TO DO
Scan the material below for the word "gear", then copy every line in which it appears.
═══ MATERIAL FOR THIS TASK
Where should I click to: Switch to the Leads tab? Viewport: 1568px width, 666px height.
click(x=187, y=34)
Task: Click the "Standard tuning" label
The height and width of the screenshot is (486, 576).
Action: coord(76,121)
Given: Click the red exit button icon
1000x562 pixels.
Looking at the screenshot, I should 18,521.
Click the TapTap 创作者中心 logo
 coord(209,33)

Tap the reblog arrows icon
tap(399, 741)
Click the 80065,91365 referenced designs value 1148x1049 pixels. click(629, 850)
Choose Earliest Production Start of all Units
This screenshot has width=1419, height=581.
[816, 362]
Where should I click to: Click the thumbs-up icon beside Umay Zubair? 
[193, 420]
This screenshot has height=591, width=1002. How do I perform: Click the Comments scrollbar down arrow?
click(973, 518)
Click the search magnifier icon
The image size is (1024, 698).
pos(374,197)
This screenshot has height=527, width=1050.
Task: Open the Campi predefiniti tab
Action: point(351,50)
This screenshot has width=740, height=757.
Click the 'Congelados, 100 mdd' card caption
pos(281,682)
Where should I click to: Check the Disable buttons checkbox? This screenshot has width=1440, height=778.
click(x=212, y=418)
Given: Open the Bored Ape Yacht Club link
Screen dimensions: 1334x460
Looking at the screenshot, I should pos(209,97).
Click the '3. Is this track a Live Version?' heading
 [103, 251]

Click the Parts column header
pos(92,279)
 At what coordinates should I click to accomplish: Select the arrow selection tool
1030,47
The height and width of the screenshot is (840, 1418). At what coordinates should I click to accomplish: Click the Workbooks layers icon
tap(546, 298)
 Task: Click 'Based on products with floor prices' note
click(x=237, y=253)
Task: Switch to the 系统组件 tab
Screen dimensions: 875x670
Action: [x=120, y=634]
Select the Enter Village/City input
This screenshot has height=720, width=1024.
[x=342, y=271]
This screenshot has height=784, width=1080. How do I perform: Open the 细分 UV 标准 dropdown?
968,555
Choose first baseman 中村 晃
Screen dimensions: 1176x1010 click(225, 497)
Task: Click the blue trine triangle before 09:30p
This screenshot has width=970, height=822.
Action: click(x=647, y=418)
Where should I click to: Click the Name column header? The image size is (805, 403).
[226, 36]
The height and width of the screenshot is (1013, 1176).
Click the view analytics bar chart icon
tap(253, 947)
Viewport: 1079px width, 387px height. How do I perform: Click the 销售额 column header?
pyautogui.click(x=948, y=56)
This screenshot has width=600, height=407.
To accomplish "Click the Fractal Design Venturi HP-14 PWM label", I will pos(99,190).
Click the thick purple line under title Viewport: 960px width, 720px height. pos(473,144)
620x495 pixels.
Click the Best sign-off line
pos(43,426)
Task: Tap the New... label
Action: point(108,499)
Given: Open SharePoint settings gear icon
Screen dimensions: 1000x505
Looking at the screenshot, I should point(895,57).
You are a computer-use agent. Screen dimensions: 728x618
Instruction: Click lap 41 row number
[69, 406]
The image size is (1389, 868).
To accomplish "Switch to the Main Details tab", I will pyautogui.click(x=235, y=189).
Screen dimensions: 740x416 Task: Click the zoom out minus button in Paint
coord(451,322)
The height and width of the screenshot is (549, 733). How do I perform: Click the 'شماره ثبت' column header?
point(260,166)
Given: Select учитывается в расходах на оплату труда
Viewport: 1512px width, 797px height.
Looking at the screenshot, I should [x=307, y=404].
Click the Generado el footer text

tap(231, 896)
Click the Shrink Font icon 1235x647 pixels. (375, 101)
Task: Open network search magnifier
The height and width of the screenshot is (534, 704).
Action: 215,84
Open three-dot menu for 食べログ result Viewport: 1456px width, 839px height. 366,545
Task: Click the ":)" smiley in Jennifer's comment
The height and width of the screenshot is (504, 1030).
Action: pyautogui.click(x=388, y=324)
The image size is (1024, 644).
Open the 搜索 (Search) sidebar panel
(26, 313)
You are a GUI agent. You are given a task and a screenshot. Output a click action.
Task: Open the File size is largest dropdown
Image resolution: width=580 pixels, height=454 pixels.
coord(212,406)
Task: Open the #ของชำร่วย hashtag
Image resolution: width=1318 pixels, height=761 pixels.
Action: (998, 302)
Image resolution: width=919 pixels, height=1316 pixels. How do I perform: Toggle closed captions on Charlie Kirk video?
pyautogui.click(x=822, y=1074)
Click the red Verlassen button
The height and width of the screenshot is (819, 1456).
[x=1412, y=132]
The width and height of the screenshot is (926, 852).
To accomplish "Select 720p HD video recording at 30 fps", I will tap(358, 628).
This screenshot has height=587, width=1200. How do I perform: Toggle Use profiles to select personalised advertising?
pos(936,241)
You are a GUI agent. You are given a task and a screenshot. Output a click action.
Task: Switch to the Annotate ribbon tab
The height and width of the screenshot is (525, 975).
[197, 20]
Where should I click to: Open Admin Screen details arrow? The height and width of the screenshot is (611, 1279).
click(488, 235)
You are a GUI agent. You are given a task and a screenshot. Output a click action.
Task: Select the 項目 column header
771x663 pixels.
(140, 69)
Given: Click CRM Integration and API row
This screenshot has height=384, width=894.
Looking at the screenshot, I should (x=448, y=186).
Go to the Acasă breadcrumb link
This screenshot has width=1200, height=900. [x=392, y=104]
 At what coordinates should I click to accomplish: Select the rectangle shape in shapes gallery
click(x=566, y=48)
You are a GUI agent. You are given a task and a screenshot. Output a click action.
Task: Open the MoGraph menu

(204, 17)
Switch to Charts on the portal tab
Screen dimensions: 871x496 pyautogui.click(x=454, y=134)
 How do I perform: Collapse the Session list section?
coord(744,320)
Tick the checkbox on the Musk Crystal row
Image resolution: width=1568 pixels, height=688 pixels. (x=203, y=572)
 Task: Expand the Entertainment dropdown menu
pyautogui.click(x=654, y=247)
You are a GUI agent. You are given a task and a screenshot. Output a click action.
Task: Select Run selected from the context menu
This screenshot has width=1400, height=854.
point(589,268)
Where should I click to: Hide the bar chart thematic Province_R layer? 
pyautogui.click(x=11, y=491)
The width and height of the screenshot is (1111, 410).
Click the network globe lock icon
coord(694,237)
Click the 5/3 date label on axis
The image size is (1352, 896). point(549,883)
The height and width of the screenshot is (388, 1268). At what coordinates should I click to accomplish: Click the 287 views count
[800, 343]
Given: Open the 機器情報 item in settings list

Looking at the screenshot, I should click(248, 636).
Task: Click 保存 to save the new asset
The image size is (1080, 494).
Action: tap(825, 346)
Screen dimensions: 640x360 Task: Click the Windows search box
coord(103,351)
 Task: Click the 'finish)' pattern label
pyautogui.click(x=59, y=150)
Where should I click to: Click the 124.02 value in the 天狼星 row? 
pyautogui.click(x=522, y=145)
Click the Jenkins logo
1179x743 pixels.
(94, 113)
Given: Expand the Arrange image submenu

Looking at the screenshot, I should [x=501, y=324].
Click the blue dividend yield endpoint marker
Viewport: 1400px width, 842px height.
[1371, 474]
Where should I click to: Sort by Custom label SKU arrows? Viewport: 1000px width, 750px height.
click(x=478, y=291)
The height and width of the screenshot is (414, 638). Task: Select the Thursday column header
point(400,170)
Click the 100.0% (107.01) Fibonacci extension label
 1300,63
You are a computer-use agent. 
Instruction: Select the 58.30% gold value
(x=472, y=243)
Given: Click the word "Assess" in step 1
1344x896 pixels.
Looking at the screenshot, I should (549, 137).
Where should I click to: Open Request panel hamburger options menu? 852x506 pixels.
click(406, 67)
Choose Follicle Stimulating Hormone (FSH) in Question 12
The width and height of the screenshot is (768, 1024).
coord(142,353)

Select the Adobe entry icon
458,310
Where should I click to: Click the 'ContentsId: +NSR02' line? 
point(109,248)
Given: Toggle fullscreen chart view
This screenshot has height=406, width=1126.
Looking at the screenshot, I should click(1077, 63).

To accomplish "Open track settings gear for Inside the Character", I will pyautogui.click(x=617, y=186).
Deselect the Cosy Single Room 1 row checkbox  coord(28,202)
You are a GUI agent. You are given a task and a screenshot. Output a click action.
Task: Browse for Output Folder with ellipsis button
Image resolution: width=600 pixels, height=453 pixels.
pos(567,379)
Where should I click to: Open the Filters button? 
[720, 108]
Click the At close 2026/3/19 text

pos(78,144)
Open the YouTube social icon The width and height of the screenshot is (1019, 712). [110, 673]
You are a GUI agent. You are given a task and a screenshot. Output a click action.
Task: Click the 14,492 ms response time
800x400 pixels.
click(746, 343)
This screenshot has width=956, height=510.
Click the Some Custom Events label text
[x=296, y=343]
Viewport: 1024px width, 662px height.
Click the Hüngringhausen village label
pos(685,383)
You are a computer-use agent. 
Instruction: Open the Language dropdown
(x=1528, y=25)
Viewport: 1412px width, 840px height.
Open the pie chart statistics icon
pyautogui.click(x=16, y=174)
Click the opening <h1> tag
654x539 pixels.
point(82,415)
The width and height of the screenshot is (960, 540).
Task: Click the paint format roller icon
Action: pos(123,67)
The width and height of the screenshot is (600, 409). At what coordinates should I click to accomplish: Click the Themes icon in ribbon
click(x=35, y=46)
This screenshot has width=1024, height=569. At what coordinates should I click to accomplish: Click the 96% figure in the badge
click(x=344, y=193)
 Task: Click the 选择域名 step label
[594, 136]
══════
WRITTEN RESPONSE
Given: Open SharePoint settings gear icon
To accomplish "Open track settings gear for Inside the Character", I will pyautogui.click(x=617, y=186).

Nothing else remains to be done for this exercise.